Our love for the Mother of God is based upon two things, which find expression in a word uttered by her and her Son. First, we love her because she gave her assent to the incarnation of the eternal Logos. Upon being told by the Archangel Gabriel that she had been chosen to give birth in nine months to the Messiah by the power of the Holy Spirit, she responded by agreeing to this, despite the personal cost to her reputation when it was found she was pregnant out of wedlock. It was her assent, “Be it unto me according to your word” (Luke 1:38) that allowed the divine Word to enter time and space through her body, uniting human nature to Himself.

By her freely given assent, she became the anchor of our faith,2 and all that the Savior later accomplished for our salvation was built upon her prior assent. Our gratitude to Christ as our King and Savior also involves our grateful recognition of her part in the divine plan of salvation. She became the bush which burned with the fire of divinity and yet was not consumed (Ex 3:2). She became the living ark which contained the divine presence (Ex 25:22).

This means that Mary is unique among all the other members of the Church and of the communion of saints. Like all the other saints, she cries out, “My Lord and my God!” But unlike all the other saints, and like every mother, she also cries out, “My own child!” Alone of all her sex, she gave birth to her Creator. The abundant outpouring of hymnography praising her and celebrating this represents the Church’s ongoing attempt to absorb that single astonishing fact.

Secondly, our love for the Theotokos is also based upon her love for us. When He hung on the Cross, Christ saw both his mother and his beloved disciple (i.e., his close friend John) standing there together. He said to his mother, “Woman3 , behold your son.” And then to John, “Behold your mother” (John 19:26-27). Through these words Christ committed his mother into the care of his close friend since she had no other children to look after her, and from that hour, John took her into his own home.

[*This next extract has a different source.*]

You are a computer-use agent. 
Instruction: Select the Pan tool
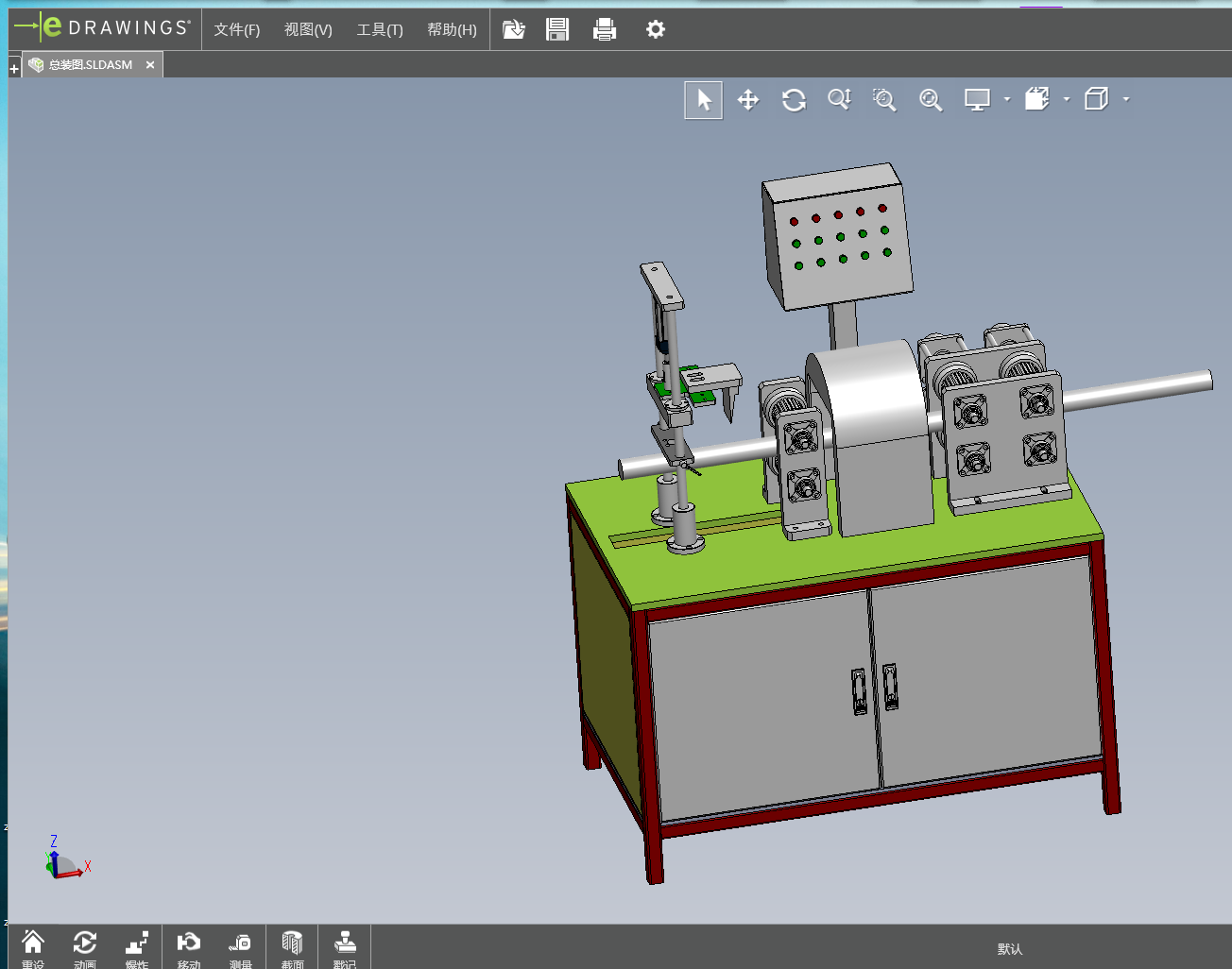point(748,100)

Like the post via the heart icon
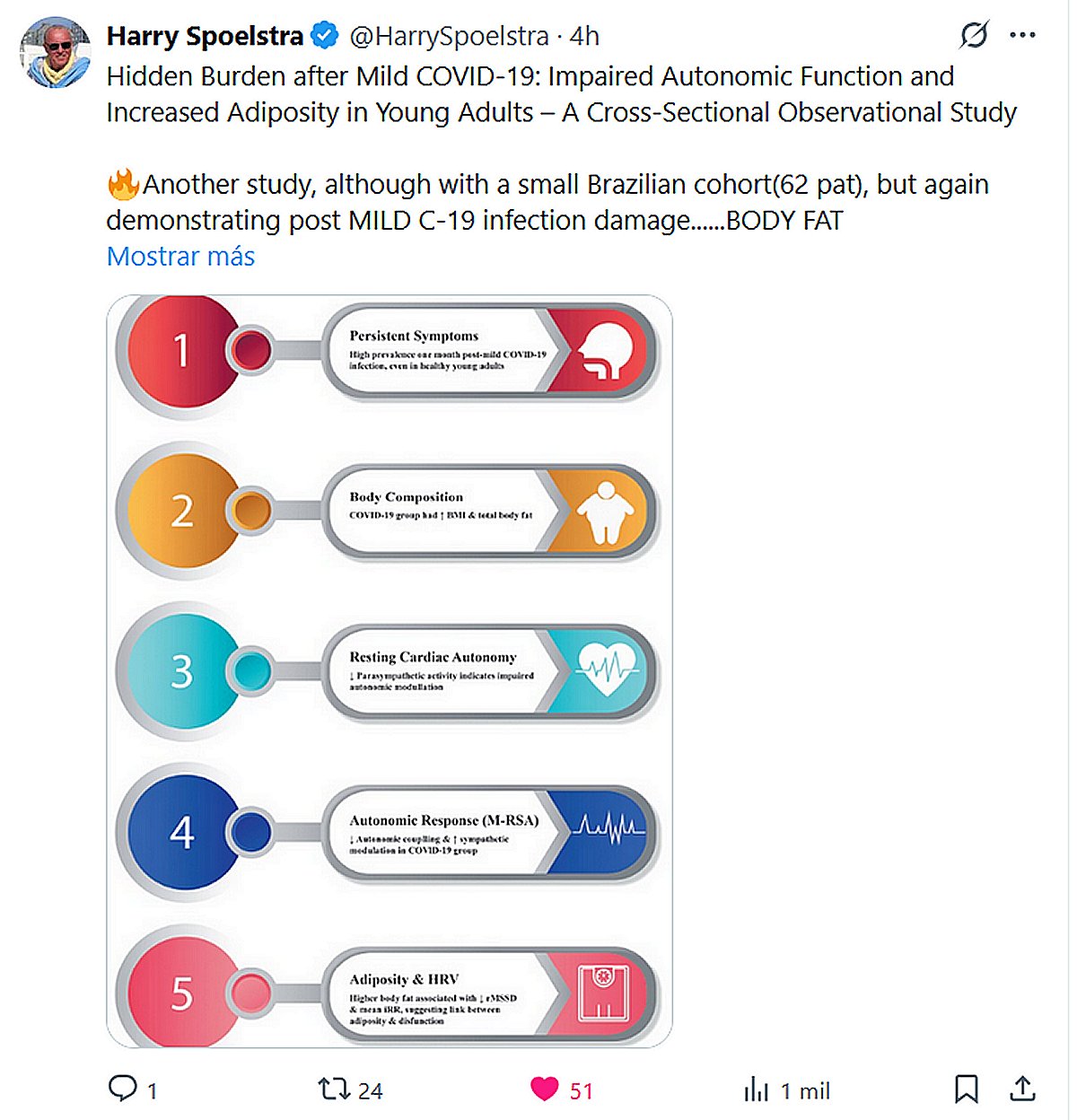pos(545,1089)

These words have a deeper meaning: John the beloved disciple represents all the disciples of Jesus, and in giving Mary into the care of John as his mother, He was committing Mary into the care of His Church and thereby making her the mother of all the faithful. Mary’s maternal love for her Son overflows into her love for all her Son’s disciples. She loves us all for his sake, caring for us as a mother cares for her own children, and praying for us. We love her therefore, because by her prayers and intercession, she constantly proves herself to be our protector, our nourisher, the one who rescues us from affliction, and who prays for our repentance and forgiveness when we err and sin. That is why every Vespers and Matins service ends with the Church invoking her rescue and help: “Most holy Theotokos, save us!”—i.e., rescue us out of all our distress. As one of the entrance prayers says,

O blessed Theotokos, open the doors of compassion to us whose hope is in you, that we may not perish but be delivered from adversity through you, who are the salvation of the Christian people.


Footnotes

  1. Theotokos is a Greek term meaning God-bearer or Birth-giver of God (Jesus).

  2. In the Vespers service, the Tone 1 verses on “Lord I call”

  3. Or, in more modern English, “Madam.” The term is not as rude as it might appear in English; but is a formal form of address. Compare Luke 12:14, where Christ addresses someone as “man”—in modern English, “sir.”